The origin of Valentine’s Day is for the most part unknown, but there are several stories associated with the day that represents love.
Ancient Romans celebrated Lupercalia. Lupercalia signified the beginning of spring and a time for purification. People celebrated Lupercalia by cleaning their houses. It was also considered a holiday meant to signify fertility. To begin the festival, which began on February 15, Roman priests would sacrifice a goat (for fertility) and a dog (for purification). They would then cut the goat’s hide into strips and gently slap women with the goat hides. Women looked forward to this activity as the ritual was believed to make them more fertile. Later that day, women’s names would be placed in a large urn and the males of the city would take turns choosing names from the urn and these men and women would be paired for the year, often times resulting in marriage. Many people contend that Christians found this festival un-Christian and encouraged a day that promoted love and fertility.

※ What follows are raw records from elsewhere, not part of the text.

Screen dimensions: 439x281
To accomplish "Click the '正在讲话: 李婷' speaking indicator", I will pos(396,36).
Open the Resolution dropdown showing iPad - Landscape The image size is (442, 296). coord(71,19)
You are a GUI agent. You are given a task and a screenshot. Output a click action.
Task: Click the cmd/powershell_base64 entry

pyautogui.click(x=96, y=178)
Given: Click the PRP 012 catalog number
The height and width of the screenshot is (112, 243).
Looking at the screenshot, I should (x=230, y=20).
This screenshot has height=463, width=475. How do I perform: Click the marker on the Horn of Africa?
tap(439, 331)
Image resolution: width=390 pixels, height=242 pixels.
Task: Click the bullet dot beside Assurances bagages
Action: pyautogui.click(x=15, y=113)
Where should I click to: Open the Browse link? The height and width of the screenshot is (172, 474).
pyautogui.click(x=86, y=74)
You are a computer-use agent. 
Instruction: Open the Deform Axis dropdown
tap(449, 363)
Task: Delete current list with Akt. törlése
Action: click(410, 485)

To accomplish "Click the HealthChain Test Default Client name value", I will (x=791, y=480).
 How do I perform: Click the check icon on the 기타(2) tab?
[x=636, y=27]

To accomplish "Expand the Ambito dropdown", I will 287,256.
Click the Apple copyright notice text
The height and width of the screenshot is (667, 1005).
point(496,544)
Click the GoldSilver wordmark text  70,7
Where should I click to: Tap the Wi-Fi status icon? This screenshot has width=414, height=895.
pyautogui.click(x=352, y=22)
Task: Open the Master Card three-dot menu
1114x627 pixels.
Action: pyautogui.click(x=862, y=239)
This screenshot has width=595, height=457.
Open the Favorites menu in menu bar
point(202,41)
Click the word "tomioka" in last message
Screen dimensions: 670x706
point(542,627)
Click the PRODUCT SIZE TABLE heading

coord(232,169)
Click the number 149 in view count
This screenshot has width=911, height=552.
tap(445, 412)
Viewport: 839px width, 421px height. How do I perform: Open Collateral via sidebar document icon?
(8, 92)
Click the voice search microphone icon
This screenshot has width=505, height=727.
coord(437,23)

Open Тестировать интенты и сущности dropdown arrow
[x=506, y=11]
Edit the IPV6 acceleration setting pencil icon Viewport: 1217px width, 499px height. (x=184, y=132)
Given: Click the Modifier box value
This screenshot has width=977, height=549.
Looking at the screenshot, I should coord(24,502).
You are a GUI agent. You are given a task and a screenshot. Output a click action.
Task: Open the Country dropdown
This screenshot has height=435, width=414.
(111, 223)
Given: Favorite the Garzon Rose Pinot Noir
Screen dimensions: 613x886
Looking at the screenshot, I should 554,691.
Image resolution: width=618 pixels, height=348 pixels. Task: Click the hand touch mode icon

Another theory, is that Valentine was a priest during the third century in Rome. The emperor at the time believed that military men should not be married because he believed that it decreased their performance on the battlefield. The priest refused to go along with the decree and began to secretly wed couples. When his treachery was discovered, he was put to death.
Another story claims that while in jail, he fell in love with a daughter of one of the prison guards and wrote the first Valentine’s Day letter in which he signed the letter, “From your Valentine.”
Yet another story claims that he was killed for attempting to help Christians escape punishment from jails where prisoners were tortured and beaten.